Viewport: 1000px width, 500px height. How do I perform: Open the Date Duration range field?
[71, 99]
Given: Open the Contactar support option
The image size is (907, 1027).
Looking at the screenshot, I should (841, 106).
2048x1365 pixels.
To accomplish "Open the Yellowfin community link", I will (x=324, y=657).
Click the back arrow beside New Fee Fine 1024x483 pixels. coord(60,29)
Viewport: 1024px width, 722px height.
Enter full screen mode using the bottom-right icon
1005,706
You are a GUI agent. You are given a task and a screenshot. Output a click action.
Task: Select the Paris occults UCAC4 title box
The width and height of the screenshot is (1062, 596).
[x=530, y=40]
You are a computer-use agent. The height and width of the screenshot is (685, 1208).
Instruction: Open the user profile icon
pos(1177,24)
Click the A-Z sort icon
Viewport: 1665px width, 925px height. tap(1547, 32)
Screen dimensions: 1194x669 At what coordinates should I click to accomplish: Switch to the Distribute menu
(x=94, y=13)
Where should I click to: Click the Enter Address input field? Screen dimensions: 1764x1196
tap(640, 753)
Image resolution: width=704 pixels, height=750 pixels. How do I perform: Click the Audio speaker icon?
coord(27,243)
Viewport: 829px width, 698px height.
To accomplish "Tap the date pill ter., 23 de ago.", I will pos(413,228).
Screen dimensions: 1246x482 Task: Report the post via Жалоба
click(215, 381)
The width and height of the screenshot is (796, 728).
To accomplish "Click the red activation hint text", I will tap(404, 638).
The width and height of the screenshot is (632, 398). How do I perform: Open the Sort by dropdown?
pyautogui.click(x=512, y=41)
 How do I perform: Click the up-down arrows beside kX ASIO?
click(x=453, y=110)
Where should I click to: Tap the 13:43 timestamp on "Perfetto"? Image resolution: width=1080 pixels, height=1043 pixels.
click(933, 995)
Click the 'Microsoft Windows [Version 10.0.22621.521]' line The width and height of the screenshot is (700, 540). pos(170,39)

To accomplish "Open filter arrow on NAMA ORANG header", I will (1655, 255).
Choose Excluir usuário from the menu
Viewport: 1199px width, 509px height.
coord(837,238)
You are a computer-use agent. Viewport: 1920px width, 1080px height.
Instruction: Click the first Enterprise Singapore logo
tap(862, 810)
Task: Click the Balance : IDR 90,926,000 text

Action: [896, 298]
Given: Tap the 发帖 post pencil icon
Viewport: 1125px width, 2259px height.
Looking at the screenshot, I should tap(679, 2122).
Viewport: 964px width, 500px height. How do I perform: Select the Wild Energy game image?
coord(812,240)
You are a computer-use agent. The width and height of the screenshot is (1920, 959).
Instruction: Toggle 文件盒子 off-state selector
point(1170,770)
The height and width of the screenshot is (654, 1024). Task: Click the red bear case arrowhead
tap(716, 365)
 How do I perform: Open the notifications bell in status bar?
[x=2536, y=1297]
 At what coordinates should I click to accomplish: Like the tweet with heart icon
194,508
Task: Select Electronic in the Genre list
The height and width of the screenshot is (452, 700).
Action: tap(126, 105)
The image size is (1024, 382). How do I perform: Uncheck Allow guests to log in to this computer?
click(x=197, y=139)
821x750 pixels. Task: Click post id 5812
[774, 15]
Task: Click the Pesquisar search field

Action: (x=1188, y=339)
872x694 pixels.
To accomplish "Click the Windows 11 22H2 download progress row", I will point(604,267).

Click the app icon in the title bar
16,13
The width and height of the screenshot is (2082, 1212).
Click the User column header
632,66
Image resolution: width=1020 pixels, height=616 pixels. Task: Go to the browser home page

OBJECTIVE:
Copy every item above, line for line, without changing a single character.

CORRECT RESPONSE:
Viewport: 1000px width, 500px height. How do I perform: Open the Date Duration range field?
[71, 99]
Given: Open the Contactar support option
The image size is (907, 1027).
Looking at the screenshot, I should (841, 106).
2048x1365 pixels.
To accomplish "Open the Yellowfin community link", I will (x=324, y=657).
Click the back arrow beside New Fee Fine 1024x483 pixels. coord(60,29)
Viewport: 1024px width, 722px height.
Enter full screen mode using the bottom-right icon
1005,706
You are a GUI agent. You are given a task and a screenshot. Output a click action.
Task: Select the Paris occults UCAC4 title box
The width and height of the screenshot is (1062, 596).
[x=530, y=40]
You are a computer-use agent. The height and width of the screenshot is (685, 1208).
Instruction: Open the user profile icon
pos(1177,24)
Click the A-Z sort icon
Viewport: 1665px width, 925px height. tap(1547, 32)
Screen dimensions: 1194x669 At what coordinates should I click to accomplish: Switch to the Distribute menu
(x=94, y=13)
Where should I click to: Click the Enter Address input field? Screen dimensions: 1764x1196
tap(640, 753)
Image resolution: width=704 pixels, height=750 pixels. How do I perform: Click the Audio speaker icon?
coord(27,243)
Viewport: 829px width, 698px height.
To accomplish "Tap the date pill ter., 23 de ago.", I will pos(413,228).
Screen dimensions: 1246x482 Task: Report the post via Жалоба
click(215, 381)
The width and height of the screenshot is (796, 728).
To accomplish "Click the red activation hint text", I will tap(404, 638).
The width and height of the screenshot is (632, 398). How do I perform: Open the Sort by dropdown?
pyautogui.click(x=512, y=41)
 How do I perform: Click the up-down arrows beside kX ASIO?
click(x=453, y=110)
Where should I click to: Tap the 13:43 timestamp on "Perfetto"? Image resolution: width=1080 pixels, height=1043 pixels.
click(933, 995)
Click the 'Microsoft Windows [Version 10.0.22621.521]' line The width and height of the screenshot is (700, 540). pos(170,39)

To accomplish "Open filter arrow on NAMA ORANG header", I will (1655, 255).
Choose Excluir usuário from the menu
Viewport: 1199px width, 509px height.
coord(837,238)
You are a computer-use agent. Viewport: 1920px width, 1080px height.
Instruction: Click the first Enterprise Singapore logo
tap(862, 810)
Task: Click the Balance : IDR 90,926,000 text

Action: [896, 298]
Given: Tap the 发帖 post pencil icon
Viewport: 1125px width, 2259px height.
Looking at the screenshot, I should tap(679, 2122).
Viewport: 964px width, 500px height. How do I perform: Select the Wild Energy game image?
coord(812,240)
You are a computer-use agent. The width and height of the screenshot is (1920, 959).
Instruction: Toggle 文件盒子 off-state selector
point(1170,770)
The height and width of the screenshot is (654, 1024). Task: Click the red bear case arrowhead
tap(716, 365)
 How do I perform: Open the notifications bell in status bar?
[x=2536, y=1297]
 At what coordinates should I click to accomplish: Like the tweet with heart icon
194,508
Task: Select Electronic in the Genre list
The height and width of the screenshot is (452, 700).
Action: tap(126, 105)
The image size is (1024, 382). How do I perform: Uncheck Allow guests to log in to this computer?
click(x=197, y=139)
821x750 pixels. Task: Click post id 5812
[774, 15]
Task: Click the Pesquisar search field

Action: (x=1188, y=339)
872x694 pixels.
To accomplish "Click the Windows 11 22H2 download progress row", I will point(604,267).

Click the app icon in the title bar
16,13
The width and height of the screenshot is (2082, 1212).
Click the User column header
632,66
Image resolution: width=1020 pixels, height=616 pixels. Task: Go to the browser home page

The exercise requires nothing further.